Court Rejects Justice Department Request for New Hearing on Oregon Assisted Suicide Law
The 9th U.S. Circuit Court of Appeals in San Francisco on Monday declined to reconsider its decision to uphold an Oregon law allowing physicians to prescribe lethal medications to terminally ill patients, rejecting a Bush administration request to do so, the AP/Detroit Free Press reports (AP/Detroit Free Press, 8/17). Oregon's 1997 Death With Dignity Act allows physicians to prescribe, but not administer, lethal prescription drugs to a terminally ill patient after two physicians agree that the patient has less than six months to live, has decided to die voluntarily and can make health care decisions. In 2001, U.S. Attorney General John Ashcroft cited the federal Controlled Substances Act in a directive he issued that stated assisted suicide does not serve a medical purpose and warned physicians who prescribe controlled narcotics to assist in patient suicides under the Oregon law that they could face criminal penalties and license suspension or revocation.
In May, a three-judge panel of the appeals court ruled that Ashcroft had exceeded his authority and that states, not the federal government, have the authority to regulate the practice of medicine.
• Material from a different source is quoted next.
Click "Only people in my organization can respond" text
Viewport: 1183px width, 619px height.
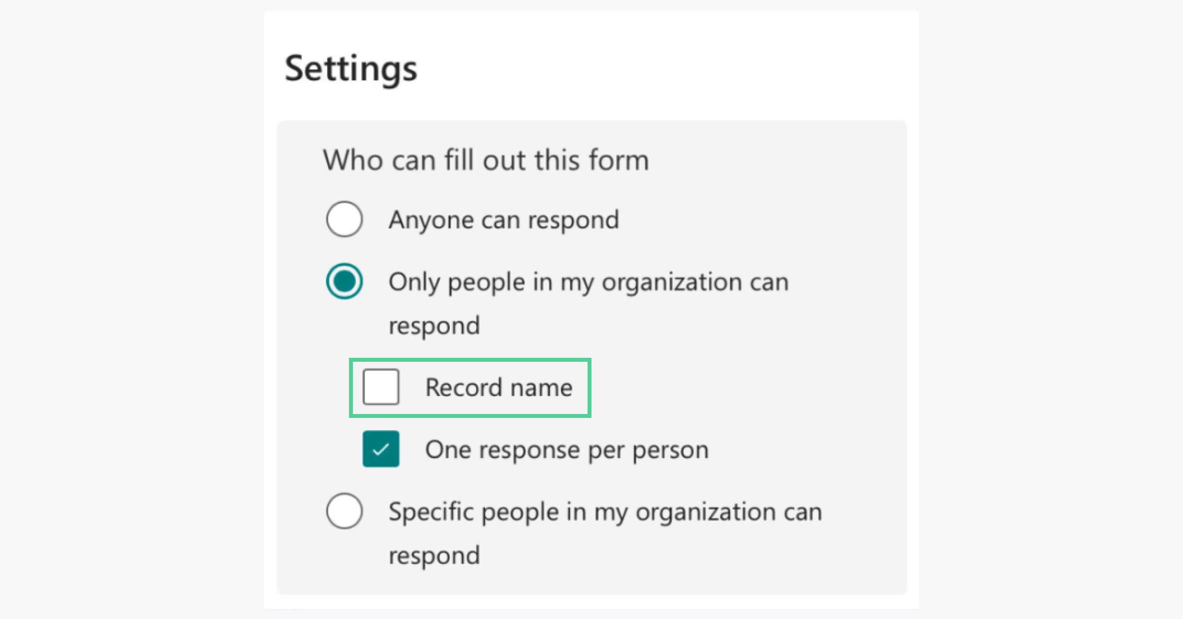coord(588,282)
The panel also ruled that the Controlled Substances Act does not authorize the Department of Justice to override the Oregon law. In July, DOJ asked the appeals court for a new hearing on its decision, arguing that the authority of the U.S. attorney general over medications regulated by the federal government allows him to decide whether they are used for legitimate medical purposes (California Healthline, 5/27). DOJ has not said whether it plans to appeal to the Supreme Court (AP/Detroit Free Press, 8/17).